August is a fun month. A month that supposedly honours Augustus Caesar – so that in itself is enough to make one either laugh or respond with a good healthy ‘no way’. I’ve always enjoyed August and have had a few of them now in my life. Somewhere in this month is a date when I mark one more year on the planet – yes a birthday comes round. I’ve said before that when I was 39 Sue asked me what I wanted to do when I was 40 – ‘I don’t want to mark that as 40 is almost nothing. What can one do by the time one is 40? Maybe ask again when I am 55,’ was my response. Of course once I did get to 55 I didn’t feel a lot different!
Anyway I thought maybe I would not blog during the month of August – time out, but here I am 6.00am with keyboard being bashed away. This post might not connect with many, and probably will not connect with those who have made the shift from immaturity to maturity by the time they reached 40, or even earlier. Richard Rohr writes about the two halfs of one’s life (or is that halves?). By now I apparently should have entered the second half. Not having read the book – like why would I want to do that? – but my guess is I am not yet too close to making the transition. I think transitions are better made if there is a measure of reflection. Learn from the past, make some adjustments and the future direction is on a better course.
I have many memories (and I think some are probably bad and some are probably good). I just don’t remember them. No that is not meant to be funny. I simply do not remember them – I don’t think about them, I don’t recall them, if they seek to rise up I move on. I don’t have time for that… maybe then the second half of life is still a long way off? In the midst of all this immaturity, first half of life orientation, I have had two reflections, or maybe better one reflection into two phases of my life. One reflection and I am about to hit 61… well one reflection is better than none.
I appreciate the reflectors. They have a gift that I do not have. Last week Gayle and I did a week (we managed 5 days so almost a week) of following a liturgical pattern of prayer – creeds, book of common prayer, and a good one in there from St. Francis. Beneficial, but tough. That way of doing things requires reflection, contemplation. Contemplating concerning God also ties with self-reflection.
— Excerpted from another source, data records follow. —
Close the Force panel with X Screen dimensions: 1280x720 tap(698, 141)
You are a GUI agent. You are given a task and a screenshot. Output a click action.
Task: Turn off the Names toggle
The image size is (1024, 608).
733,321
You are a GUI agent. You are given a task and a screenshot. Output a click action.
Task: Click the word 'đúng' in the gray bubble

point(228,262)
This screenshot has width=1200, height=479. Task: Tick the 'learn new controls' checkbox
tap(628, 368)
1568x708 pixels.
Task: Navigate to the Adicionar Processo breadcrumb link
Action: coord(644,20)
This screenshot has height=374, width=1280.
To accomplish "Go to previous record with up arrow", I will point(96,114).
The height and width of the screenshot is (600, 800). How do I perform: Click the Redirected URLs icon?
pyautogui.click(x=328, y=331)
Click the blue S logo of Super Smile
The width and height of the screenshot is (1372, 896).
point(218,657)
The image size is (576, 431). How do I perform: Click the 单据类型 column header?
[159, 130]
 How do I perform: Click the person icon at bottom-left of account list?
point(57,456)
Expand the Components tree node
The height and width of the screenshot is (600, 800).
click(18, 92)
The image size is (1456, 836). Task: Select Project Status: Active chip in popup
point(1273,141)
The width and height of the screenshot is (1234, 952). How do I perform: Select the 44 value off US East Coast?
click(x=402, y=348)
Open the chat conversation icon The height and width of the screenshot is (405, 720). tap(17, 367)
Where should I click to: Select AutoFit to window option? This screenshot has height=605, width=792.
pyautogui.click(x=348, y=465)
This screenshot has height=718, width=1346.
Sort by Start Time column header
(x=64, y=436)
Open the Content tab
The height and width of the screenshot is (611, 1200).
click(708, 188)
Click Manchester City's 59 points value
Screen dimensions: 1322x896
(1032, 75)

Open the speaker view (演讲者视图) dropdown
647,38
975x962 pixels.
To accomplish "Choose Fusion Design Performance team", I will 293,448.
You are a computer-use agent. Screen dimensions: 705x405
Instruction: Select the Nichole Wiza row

After 5 days maybe we (I) need to move on. ‘Move on.’ Now that is a good mantra. Give your energies to that, to the days you have never yet had. Apparently the downside is that we are meant to learn from the past, and again apparently, that requires self-reflection.
So what is the one reflection on life I have now that I have completed part of the first half of my life? It is I did pretty well in the contexts where I found myself but was not enough of an objectionable voice to the status quo on behalf of those who did not benefit from the system. My first reflective context is the educational system. Learning (now there is a euphemism) Spanish has been good for me. Not making the grade, not connecting… everything I did not experience within education, but probably that is exactly what a number of others did experience, as they found that for them education was anything but an enjoyable experience. If we could go back in time with what we know now, I would love to go back and be an objectionable voice on behalf of those that the system did not bring life to but imprisoned.
Rabbie Burns wrote:
O wad some Pow’r the giftie gie us
To see oursels as ithers see us!
I think I would write (with adjustment to the language):
And would some Power (God) give us the gift
To convert the system to seeing others!
(Almost had another reflection there, but quickly moved on… Almost thought that maybe I see the systems as being the problem, that they need changing, and of course through a good well aimed kick in the Spirit, rather than I need to change and see others. Glad it was only a momentary thought.)
Anyway less than a week to go to the birthday and I think I must be getting ever-so-close to the second half of my life – after all I have had a reflection. So maybe the second half of my life will be about being an objectionable voice and not fitting in. Or maybe that refection marks I am about to enter the first half of my life? Either way, the reality is once the reflection is over, life is there to be lived and off we go again, though I do hope that over the past 7 years a greater level of not fitting in, of kicking against the self-assured structures have marked whatever half of life I am in.